• [WORK INSTRUCTION]
Could you copy word for word only the lines between the one containing "You are a computer-use agent." and the end of the listing below, both included, and leave out the pictures?

• [PROVIDED DATA]
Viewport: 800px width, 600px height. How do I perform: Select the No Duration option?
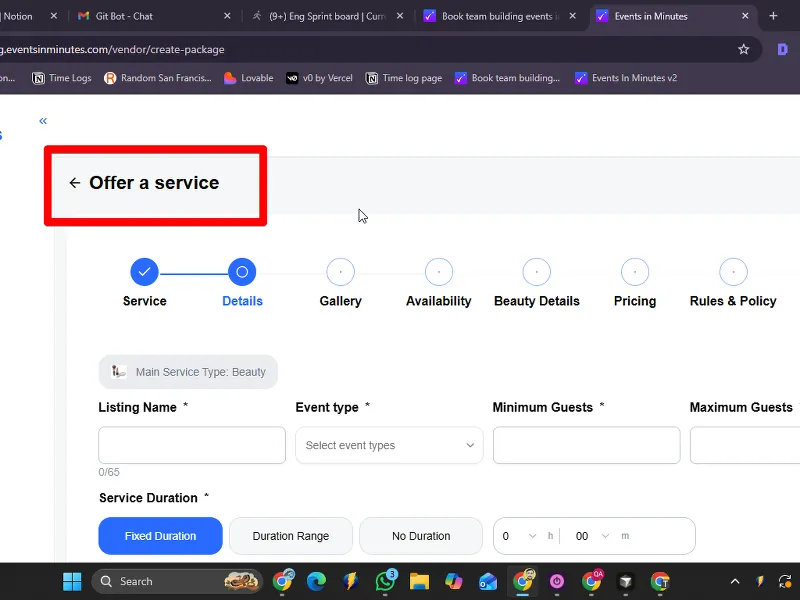tap(421, 536)
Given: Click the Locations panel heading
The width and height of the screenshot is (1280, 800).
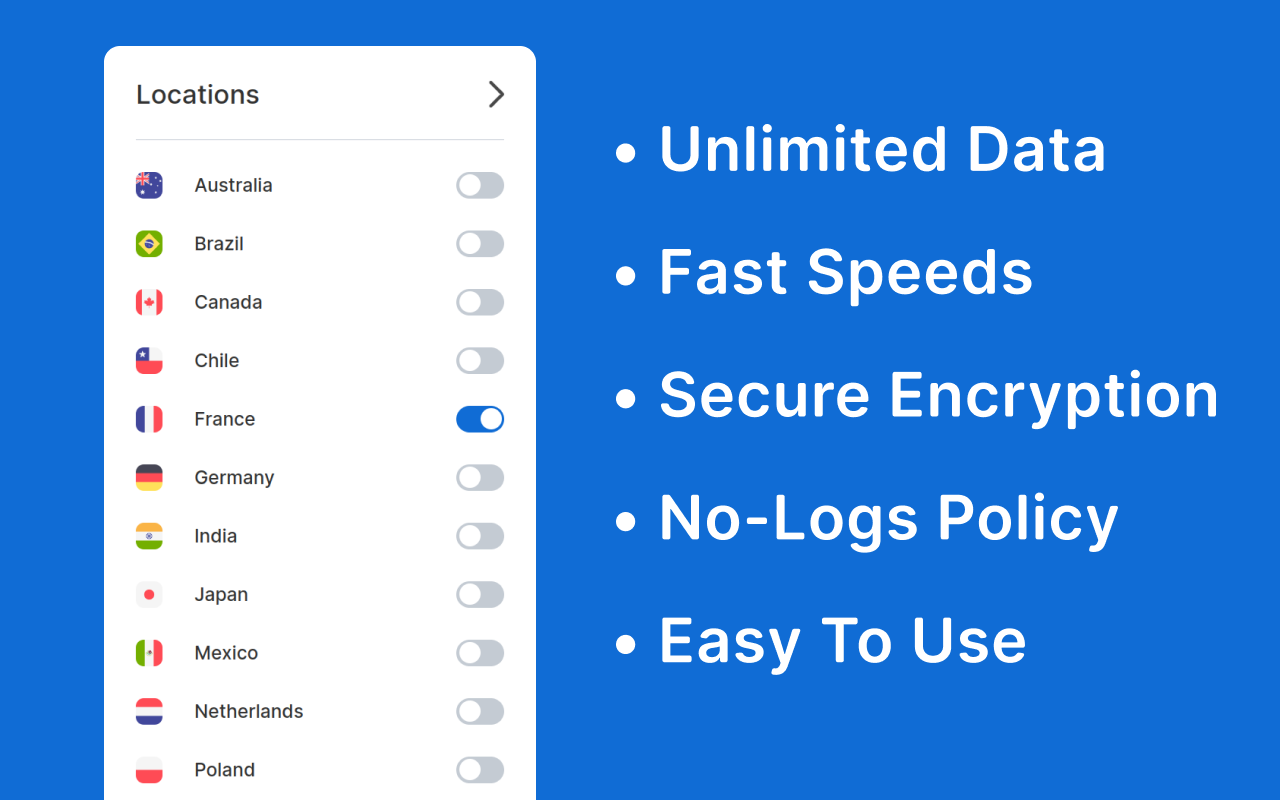Looking at the screenshot, I should [x=198, y=94].
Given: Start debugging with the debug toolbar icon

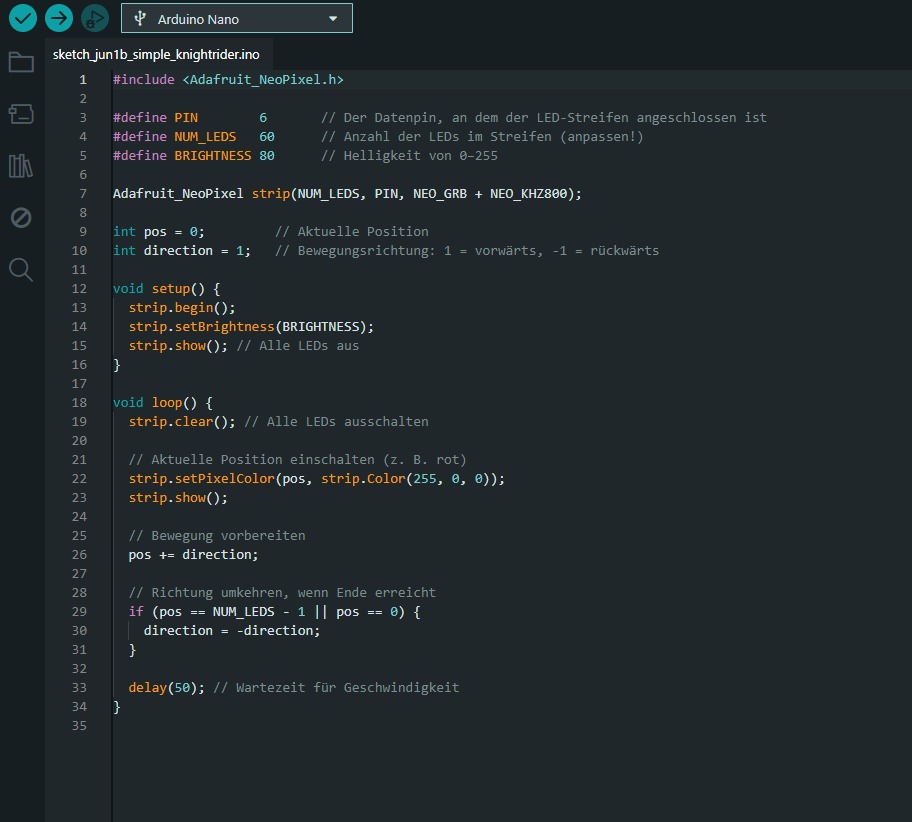Looking at the screenshot, I should pyautogui.click(x=95, y=18).
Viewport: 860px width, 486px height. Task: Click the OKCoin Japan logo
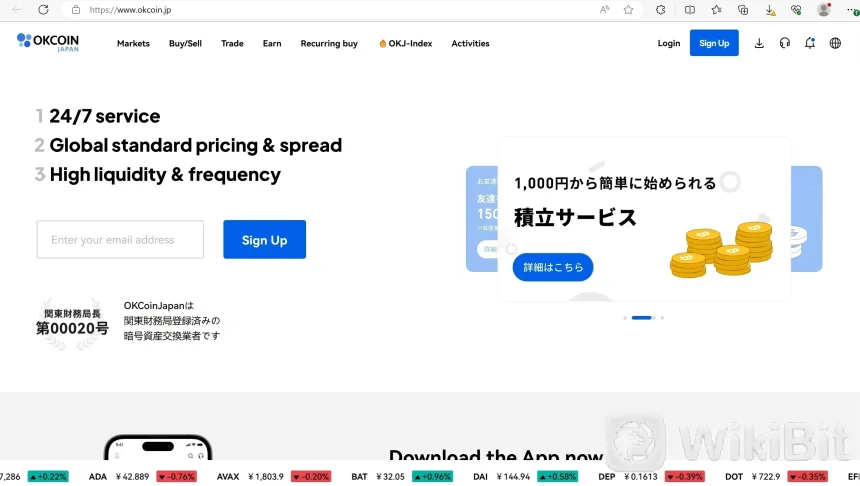(47, 42)
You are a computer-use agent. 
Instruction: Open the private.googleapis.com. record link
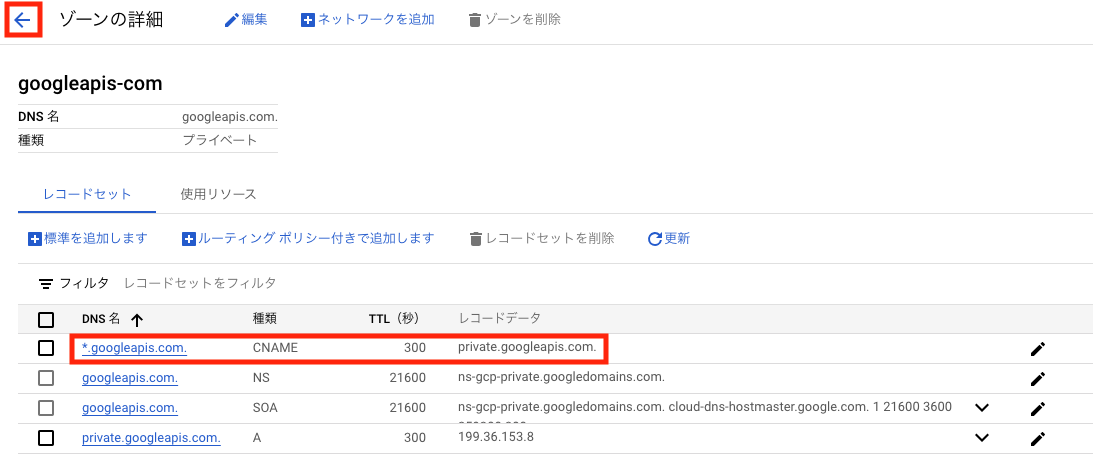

• [COMPLETED TASK]
You are a computer-use agent. 
Instruction: Open the private.googleapis.com. record link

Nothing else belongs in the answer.